**Kurze Übung**
Kannst du den unten stehenden Auszug über Trampelpfade und Gemeingut vollständig und wortgetreu abschreiben?

**Textauszug**
════════
Ganzseitige Fotografien in Schwarz-Weiß durchziehen das Heft. Sie zeigen Menschen, die Plätze besetzen und Transparente hoch halten, informell im Selbstbau entstandene Siedlungen und immer wieder Trampelpfade. Diese abseits vorgegebener Wege entstandenen Routen lassen sich sinnbildlich verstehen. Sie sind ein soziales Projekt, viele haben sie geformt, sie zeichnen Bedürfnisse nach, sie gehören allen und keinem – sie sind Gemeingut geworden. So begreift auch Stavrides die Produktion und Erhaltung von commons als eine soziale Praxis und ein „Gemeinschaffen“. Eine Praxis, die zwar einerseits aus der Notwendigkeit unter dem Druck einer kapitalistischen Ordnung entstanden ist, anderseits jedoch durch Akte des Teilens und durch die ständige Neuaushandlung existierende Hierarchien und Machtverhältnisse nachdrücklich infrage stellt.
════════
**Material**

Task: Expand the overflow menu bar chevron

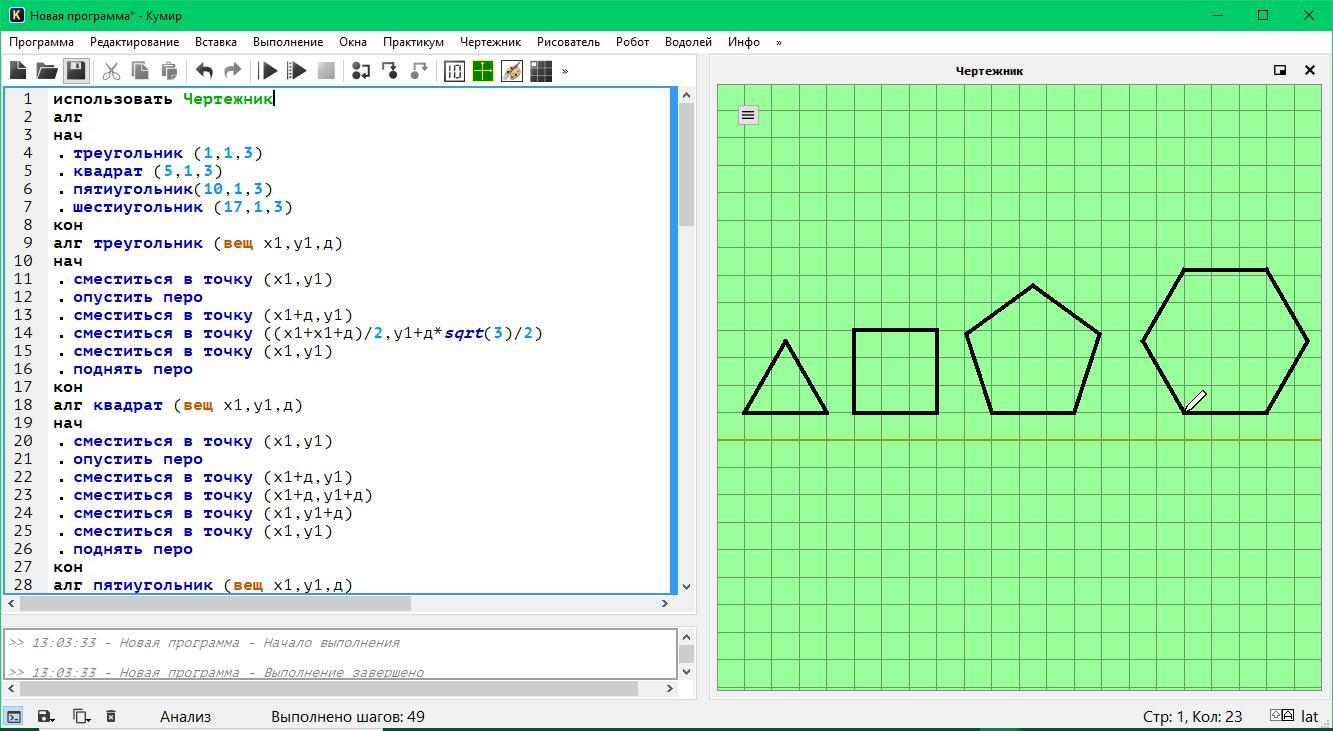Action: (779, 42)
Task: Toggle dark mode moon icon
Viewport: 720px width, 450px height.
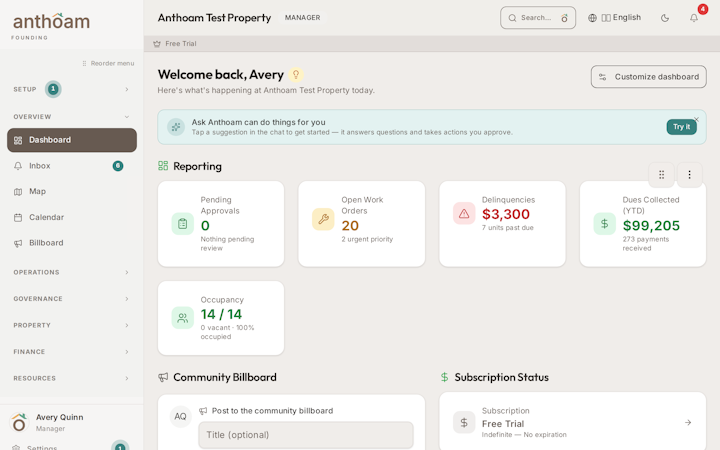Action: (664, 18)
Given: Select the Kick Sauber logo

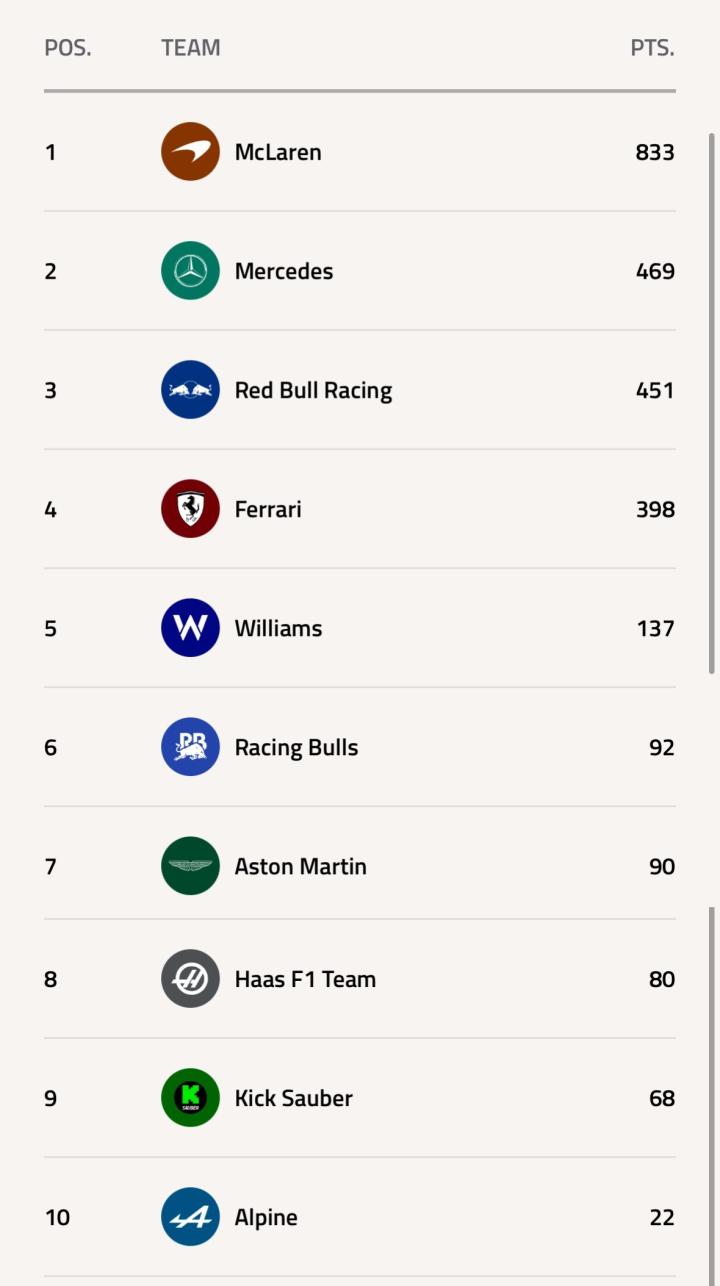Looking at the screenshot, I should click(190, 1098).
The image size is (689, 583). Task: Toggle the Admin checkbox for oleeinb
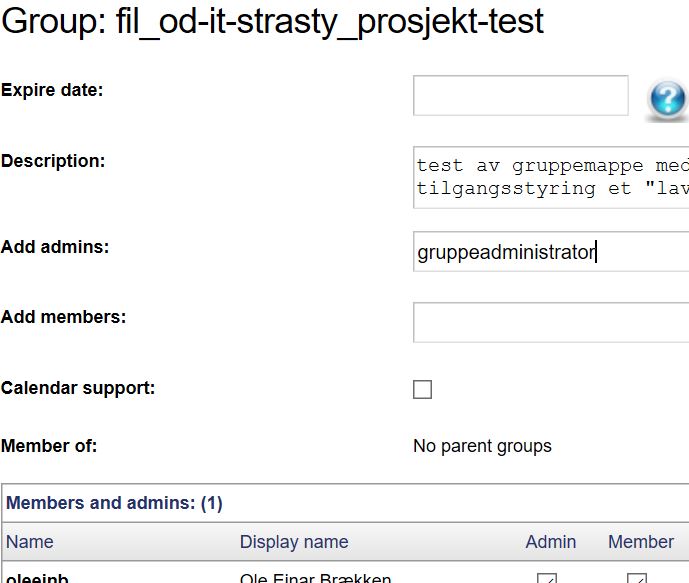pos(547,578)
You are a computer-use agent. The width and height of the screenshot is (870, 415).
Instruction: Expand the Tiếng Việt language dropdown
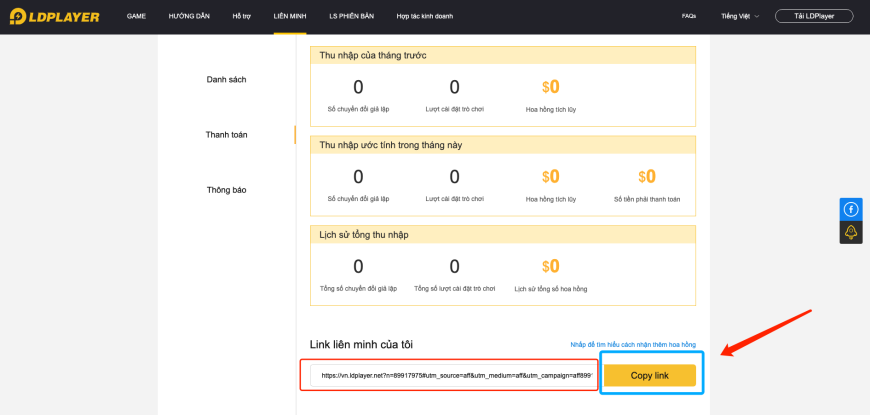(x=740, y=17)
════════
**Lösung der Aufgabe**
Ganzseitige Fotografien in Schwarz-Weiß durchziehen das Heft. Sie zeigen Menschen, die Plätze besetzen und Transparente hoch halten, informell im Selbstbau entstandene Siedlungen und immer wieder Trampelpfade. Diese abseits vorgegebener Wege entstandenen Routen lassen sich sinnbildlich verstehen. Sie sind ein soziales Projekt, viele haben sie geformt, sie zeichnen Bedürfnisse nach, sie gehören allen und keinem – sie sind Gemeingut geworden. So begreift auch Stavrides die Produktion und Erhaltung von commons als eine soziale Praxis und ein „Gemeinschaffen“. Eine Praxis, die zwar einerseits aus der Notwendigkeit unter dem Druck einer kapitalistischen Ordnung entstanden ist, anderseits jedoch durch Akte des Teilens und durch die ständige Neuaushandlung existierende Hierarchien und Machtverhältnisse nachdrücklich infrage stellt.